Ordered that the judgment and the order are affirmed.
At the time of his guilty plea, the defendant’s attorney expressly withdrew all undecided motions, including his pending motion to dismiss the indictment on constitutional speedy trial grounds. It was not necessary for the defendant to repeat the words of his attorney in order for those words to be given effect (see generally, People v Moissett, 76 NY2d 909). There being no proof that the waiver of the constitutional speedy trial claim was coerced (cf., People v Blakely, 34 NY2d 311, 315), the defendant’s waiver should be enforced (see, People v Rodriguez, 50 NY2d 553, 557; see also, People v Sutton, 175 AD2d 272; People v Baldwin, 162 AD2d 603; People v Gooden, 151 AD2d 773, 884; People v Harris, 103 AD2d 891; People v Galante, 91 AD2d 690).

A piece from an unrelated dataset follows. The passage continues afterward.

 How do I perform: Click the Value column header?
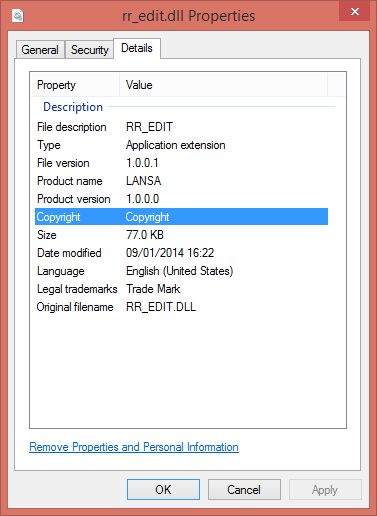[x=223, y=85]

Further, the court did not err in denying without a hearing the defendant’s motion to vacate the judgment of conviction. This motion was based on an apparent discrepancy between certain testimony given by a prosecution witness who testified before the Grand Jury which later indicted the defendant, on the one hand, and certain unsworn information contained in a subsequent report by the Federal Bureau of Investigation (hereinafter FBI) on the other. There is absolutely no proof that the Assistant District Attorney knowingly procured false *716testimony. Also, the discrepancy in question relates to a collateral issue. The evidence before the Grand Jury was sufficient to support the indictment without the testimony with respect to which the supposed discrepancy exists. Furthermore, the content of the FBI report in question is not in any way exculpatory. Assuming that the arguments advanced by the defendant in his postjudgment motion survived his guilty plea (see, People v Pelchat, 62 NY2d 97; People v Ortiz, 127 AD2d 305), we conclude that those arguments are wholly without merit (see, People v Goetz, 68 NY2d 96, 116-117; cf., People v Pelchat, supra). Bracken, J. P., Fiber, O’Brien and Pizzuto, JJ., concur.